EXERCISE OBJECTIVE: Update the lines below so that every "column header" becomes "column heading", with everything else left unchanged.

Entries from a collection:
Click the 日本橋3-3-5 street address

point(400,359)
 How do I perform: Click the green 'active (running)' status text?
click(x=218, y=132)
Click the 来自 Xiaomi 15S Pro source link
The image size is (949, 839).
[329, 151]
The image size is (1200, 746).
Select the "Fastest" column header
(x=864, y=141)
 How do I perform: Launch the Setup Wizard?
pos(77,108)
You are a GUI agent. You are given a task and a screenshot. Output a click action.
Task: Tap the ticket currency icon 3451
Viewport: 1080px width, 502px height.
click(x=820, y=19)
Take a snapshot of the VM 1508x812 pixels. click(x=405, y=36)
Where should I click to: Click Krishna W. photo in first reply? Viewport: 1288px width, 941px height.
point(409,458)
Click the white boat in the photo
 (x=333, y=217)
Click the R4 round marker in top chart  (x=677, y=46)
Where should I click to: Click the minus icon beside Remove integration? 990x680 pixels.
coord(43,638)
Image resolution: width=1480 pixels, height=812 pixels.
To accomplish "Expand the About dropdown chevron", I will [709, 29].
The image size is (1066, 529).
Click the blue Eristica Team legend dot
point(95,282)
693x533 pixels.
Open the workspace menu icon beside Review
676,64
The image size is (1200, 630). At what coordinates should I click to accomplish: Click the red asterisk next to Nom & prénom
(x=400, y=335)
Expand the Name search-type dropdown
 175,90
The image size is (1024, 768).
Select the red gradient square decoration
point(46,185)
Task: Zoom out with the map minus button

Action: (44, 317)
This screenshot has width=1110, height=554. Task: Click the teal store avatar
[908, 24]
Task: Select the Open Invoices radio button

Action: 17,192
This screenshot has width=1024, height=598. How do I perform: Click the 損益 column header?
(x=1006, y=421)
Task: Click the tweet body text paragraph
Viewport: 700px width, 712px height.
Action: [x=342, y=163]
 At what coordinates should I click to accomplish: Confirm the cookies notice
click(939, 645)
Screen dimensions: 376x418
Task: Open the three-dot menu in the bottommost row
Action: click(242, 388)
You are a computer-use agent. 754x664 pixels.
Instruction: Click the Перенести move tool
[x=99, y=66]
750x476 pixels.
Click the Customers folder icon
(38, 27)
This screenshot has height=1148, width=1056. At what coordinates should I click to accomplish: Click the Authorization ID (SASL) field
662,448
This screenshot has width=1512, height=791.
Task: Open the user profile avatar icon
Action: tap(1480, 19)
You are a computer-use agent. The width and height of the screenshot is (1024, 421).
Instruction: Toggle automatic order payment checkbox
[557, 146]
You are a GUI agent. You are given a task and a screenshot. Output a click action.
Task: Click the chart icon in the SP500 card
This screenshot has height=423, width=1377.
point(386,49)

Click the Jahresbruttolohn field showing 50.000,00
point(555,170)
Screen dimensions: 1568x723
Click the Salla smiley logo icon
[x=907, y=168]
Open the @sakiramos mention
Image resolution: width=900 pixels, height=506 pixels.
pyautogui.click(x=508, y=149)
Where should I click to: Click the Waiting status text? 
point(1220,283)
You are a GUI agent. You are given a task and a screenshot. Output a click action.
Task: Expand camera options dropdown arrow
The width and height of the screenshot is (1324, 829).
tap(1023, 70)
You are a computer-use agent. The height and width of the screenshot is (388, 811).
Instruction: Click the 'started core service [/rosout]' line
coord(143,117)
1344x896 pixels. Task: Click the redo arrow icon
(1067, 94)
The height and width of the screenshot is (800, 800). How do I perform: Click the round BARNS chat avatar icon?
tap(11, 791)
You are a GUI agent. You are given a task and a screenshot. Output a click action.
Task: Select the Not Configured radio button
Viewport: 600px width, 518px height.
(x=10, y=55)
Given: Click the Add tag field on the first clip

EXERCISE RESULT:
Click the 日本橋3-3-5 street address

point(400,359)
 How do I perform: Click the green 'active (running)' status text?
click(x=218, y=132)
Click the 来自 Xiaomi 15S Pro source link
The image size is (949, 839).
[329, 151]
The image size is (1200, 746).
Select the "Fastest" column heading
(x=864, y=141)
 How do I perform: Launch the Setup Wizard?
pos(77,108)
You are a GUI agent. You are given a task and a screenshot. Output a click action.
Task: Tap the ticket currency icon 3451
Viewport: 1080px width, 502px height.
click(x=820, y=19)
Take a snapshot of the VM 1508x812 pixels. click(x=405, y=36)
Where should I click to: Click Krishna W. photo in first reply? Viewport: 1288px width, 941px height.
point(409,458)
Click the white boat in the photo
 (x=333, y=217)
Click the R4 round marker in top chart  (x=677, y=46)
Where should I click to: Click the minus icon beside Remove integration? 990x680 pixels.
coord(43,638)
Image resolution: width=1480 pixels, height=812 pixels.
To accomplish "Expand the About dropdown chevron", I will [709, 29].
The image size is (1066, 529).
Click the blue Eristica Team legend dot
point(95,282)
693x533 pixels.
Open the workspace menu icon beside Review
676,64
The image size is (1200, 630). At what coordinates should I click to accomplish: Click the red asterisk next to Nom & prénom
(x=400, y=335)
Expand the Name search-type dropdown
 175,90
The image size is (1024, 768).
Select the red gradient square decoration
point(46,185)
Task: Zoom out with the map minus button

Action: (44, 317)
This screenshot has width=1110, height=554. Task: Click the teal store avatar
[908, 24]
Task: Select the Open Invoices radio button

Action: 17,192
This screenshot has width=1024, height=598. How do I perform: Click the 損益 column heading?
(x=1006, y=421)
Task: Click the tweet body text paragraph
Viewport: 700px width, 712px height.
Action: [x=342, y=163]
 At what coordinates should I click to accomplish: Confirm the cookies notice
click(939, 645)
Screen dimensions: 376x418
Task: Open the three-dot menu in the bottommost row
Action: click(242, 388)
You are a computer-use agent. 754x664 pixels.
Instruction: Click the Перенести move tool
[x=99, y=66]
750x476 pixels.
Click the Customers folder icon
(38, 27)
This screenshot has height=1148, width=1056. At what coordinates should I click to accomplish: Click the Authorization ID (SASL) field
662,448
This screenshot has width=1512, height=791.
Task: Open the user profile avatar icon
Action: tap(1480, 19)
You are a computer-use agent. The width and height of the screenshot is (1024, 421).
Instruction: Toggle automatic order payment checkbox
[557, 146]
You are a GUI agent. You are given a task and a screenshot. Output a click action.
Task: Click the chart icon in the SP500 card
This screenshot has height=423, width=1377.
point(386,49)

Click the Jahresbruttolohn field showing 50.000,00
point(555,170)
Screen dimensions: 1568x723
Click the Salla smiley logo icon
[x=907, y=168]
Open the @sakiramos mention
Image resolution: width=900 pixels, height=506 pixels.
pyautogui.click(x=508, y=149)
Where should I click to: Click the Waiting status text? 
point(1220,283)
You are a GUI agent. You are given a task and a screenshot. Output a click action.
Task: Expand camera options dropdown arrow
The width and height of the screenshot is (1324, 829).
tap(1023, 70)
You are a computer-use agent. The height and width of the screenshot is (388, 811).
Instruction: Click the 'started core service [/rosout]' line
coord(143,117)
1344x896 pixels. Task: Click the redo arrow icon
(1067, 94)
The height and width of the screenshot is (800, 800). How do I perform: Click the round BARNS chat avatar icon?
tap(11, 791)
You are a GUI agent. You are given a task and a screenshot. Output a click action.
Task: Select the Not Configured radio button
Viewport: 600px width, 518px height.
(x=10, y=55)
Given: Click the Add tag field on the first clip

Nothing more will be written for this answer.